• WHAT IS BEING ASKED: Copy the rows word for word, from the line containing "Open the Blurring" through the end of the rows, including both ends. Leave the pictures out of your copy.

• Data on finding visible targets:
▶

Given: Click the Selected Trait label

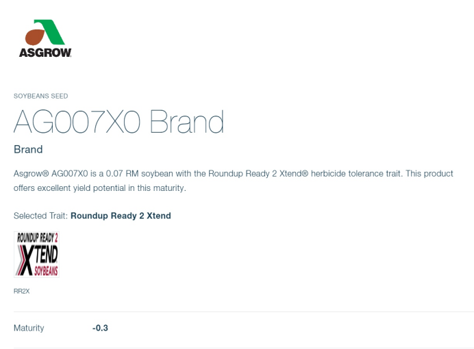Looking at the screenshot, I should coord(40,216).
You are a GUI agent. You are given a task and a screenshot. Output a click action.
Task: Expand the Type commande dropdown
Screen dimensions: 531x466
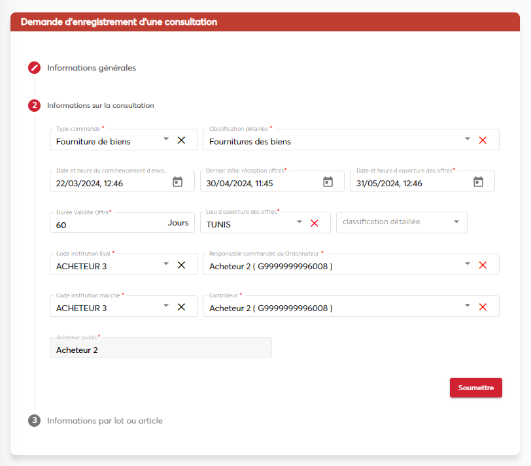166,139
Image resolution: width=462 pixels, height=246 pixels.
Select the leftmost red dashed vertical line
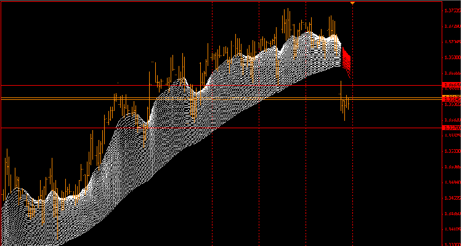212,124
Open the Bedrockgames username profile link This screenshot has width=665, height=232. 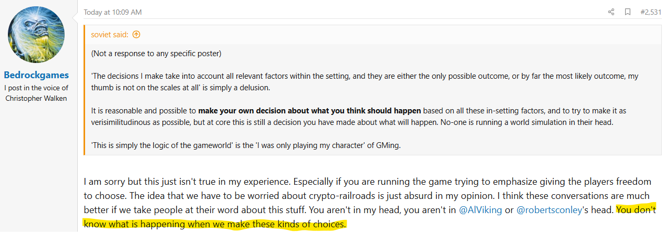36,75
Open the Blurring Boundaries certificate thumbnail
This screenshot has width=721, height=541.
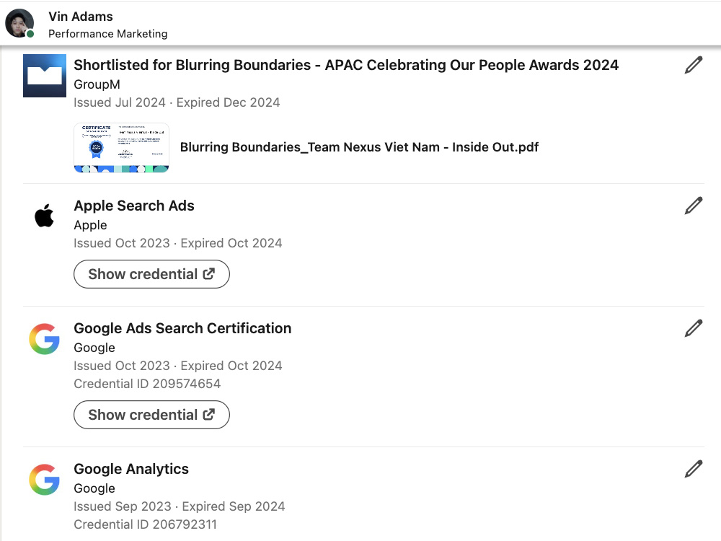(x=121, y=148)
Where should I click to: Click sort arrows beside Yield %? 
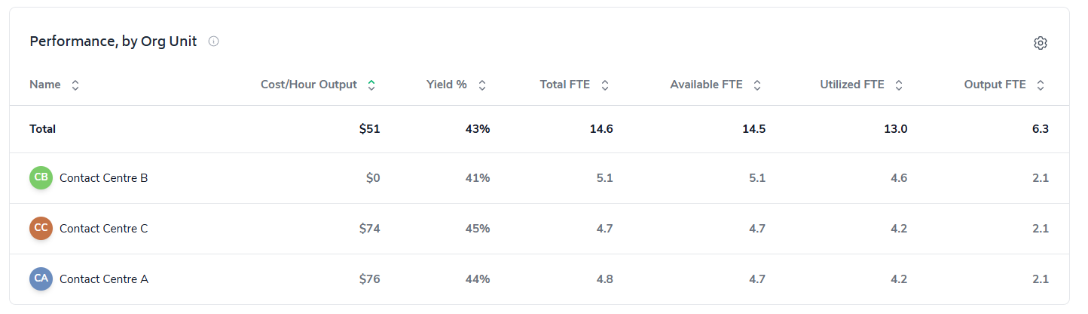point(482,85)
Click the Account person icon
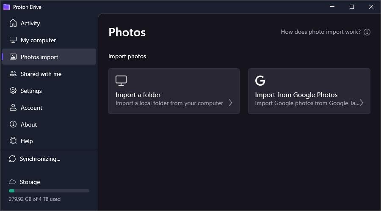The width and height of the screenshot is (381, 211). 13,108
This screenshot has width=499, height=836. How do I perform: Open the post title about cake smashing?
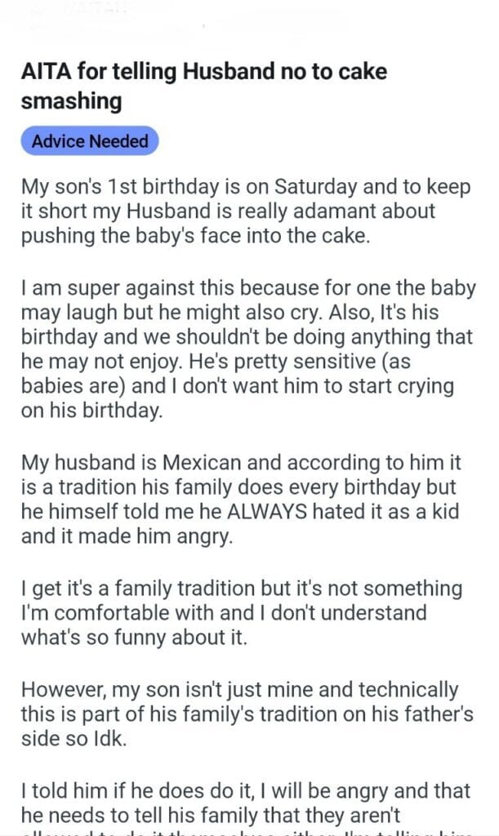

◀

• EXERCISE ANSWER:
Open the Blurring Boundaries certificate thumbnail
This screenshot has width=721, height=541.
(x=121, y=148)
Where should I click to: Click sort arrows beside Yield %? 
point(482,85)
Click the Account person icon
The width and height of the screenshot is (381, 211). 13,108
This screenshot has width=499, height=836. How do I perform: Open the post title about cake smashing?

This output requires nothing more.